_Exercice écrit_
Recopiez mot pour mot le passage du texte sur le brocart qui va de « Le dernier maître » jusqu'à « brocart-(2012-07-04) » inclus.

_Texte cité_
Le dernier maître du brocart

Le brocart, cette riche étoffe de soie, reconnaissable entre mille, est aujourd’hui en voie de disparition. Il ne subsiste plus qu’un seul et unique atelier de tissage à Fès, tenu par Haj Abdelkader Ouazzani. Portrait du dernier des tisserands.

brocart-(2012-07-04)

Fès. Au détour d’une ruelle de l’ancienne médina, une échoppe abrite le dernier tissage de brocart artisanal dans tout le Maroc. Ici, les métiers à tisser font figure d’outils d’une autre époque. Et c’est Abdelkader Ouazzani, dernier maître du brocart, qui veille jalousement sur cet héritage. Dans son minuscule atelier, les bruits et les gestes sont les mêmes depuis des siècles : les pédales claquent et les fils se croisent et se décroisent dans un parfait enchaînement pour obtenir, au final, de chatoyantes étoffes. Au premier abord, l’atelier dégage une impression de dénuement. Mais très vite, on découvre ce qui fait la fierté de son gardien : de somptueux coupons de brocart.

_Données fournies_
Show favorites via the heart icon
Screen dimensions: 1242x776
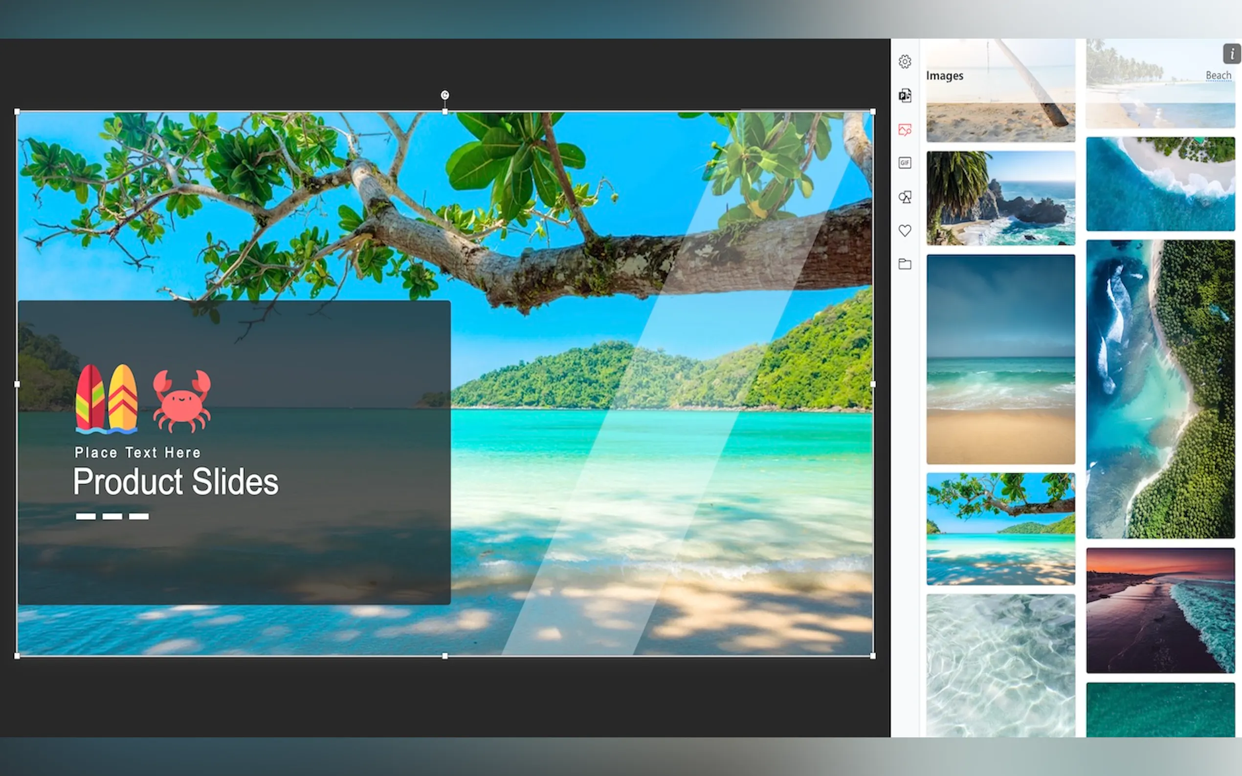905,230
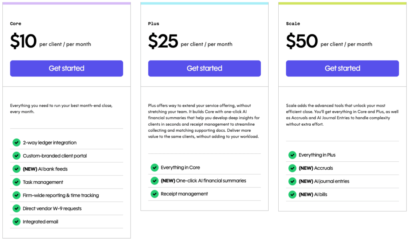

==

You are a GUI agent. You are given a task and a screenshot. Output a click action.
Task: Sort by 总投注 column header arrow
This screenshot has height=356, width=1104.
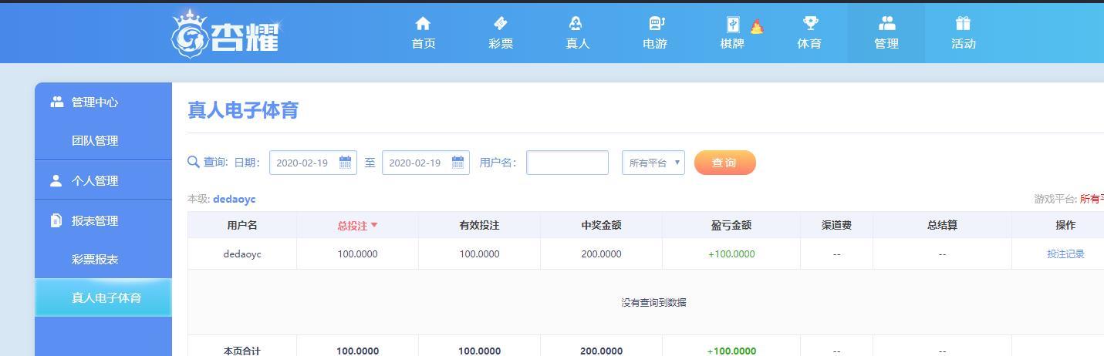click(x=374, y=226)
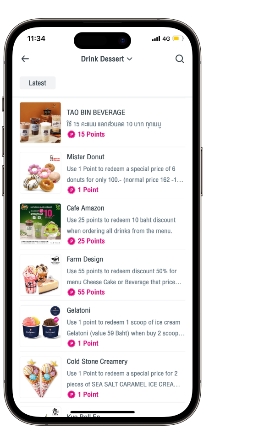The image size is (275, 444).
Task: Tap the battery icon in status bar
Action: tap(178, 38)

--

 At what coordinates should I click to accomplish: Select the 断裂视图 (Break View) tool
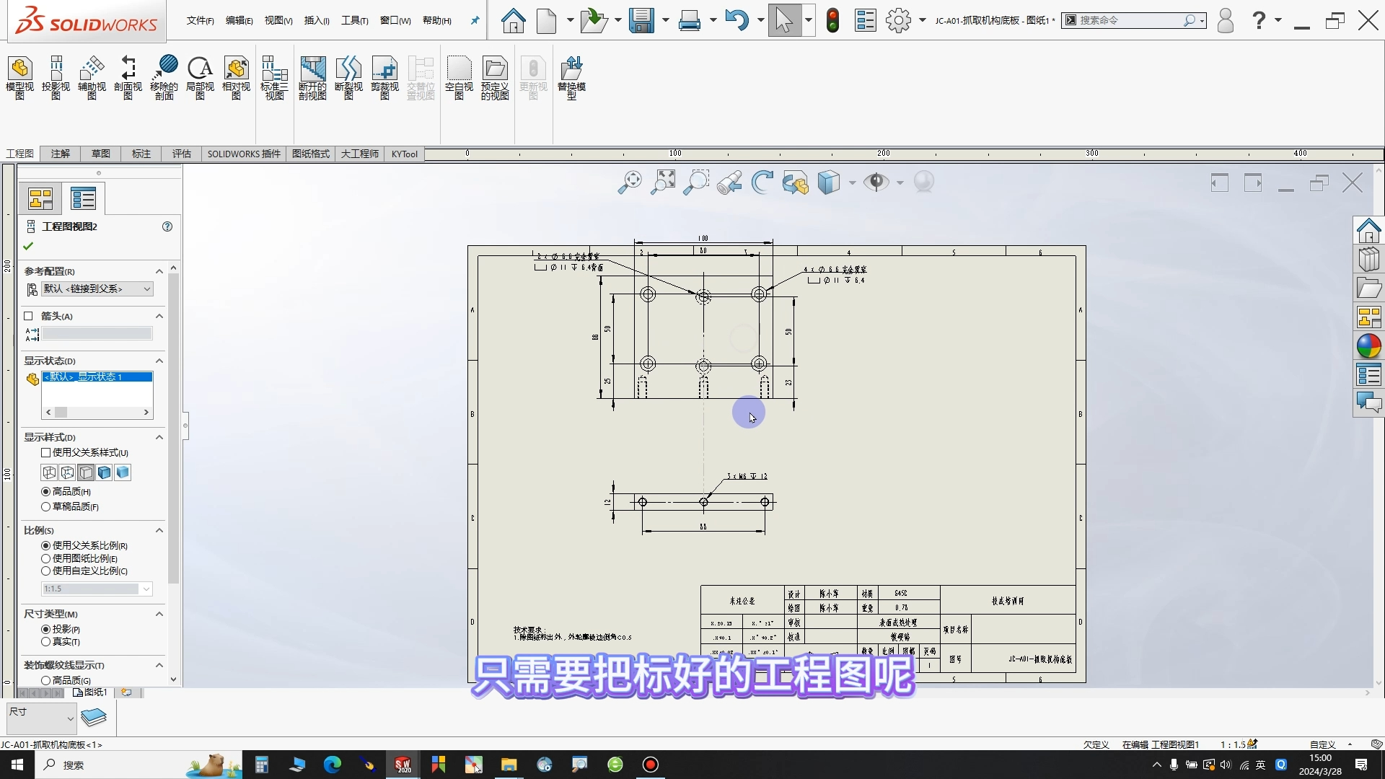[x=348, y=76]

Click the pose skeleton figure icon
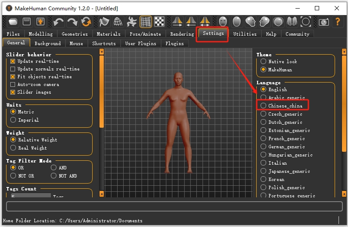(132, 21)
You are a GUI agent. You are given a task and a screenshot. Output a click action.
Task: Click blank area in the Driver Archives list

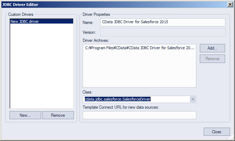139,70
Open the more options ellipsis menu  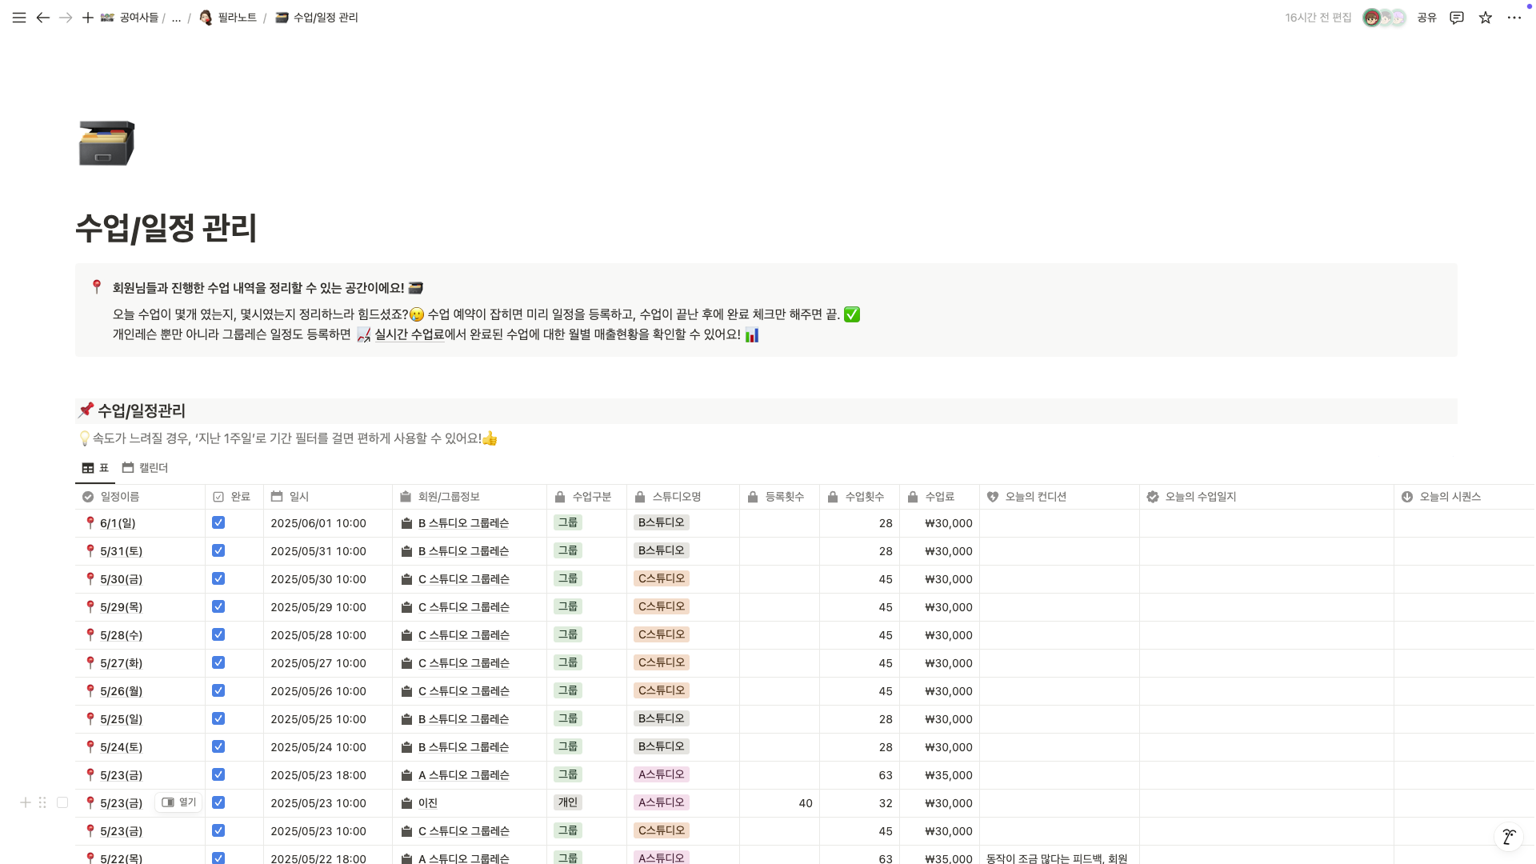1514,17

_Le résultat_
Le dernier maître du brocart

Le brocart, cette riche étoffe de soie, reconnaissable entre mille, est aujourd’hui en voie de disparition. Il ne subsiste plus qu’un seul et unique atelier de tissage à Fès, tenu par Haj Abdelkader Ouazzani. Portrait du dernier des tisserands.

brocart-(2012-07-04)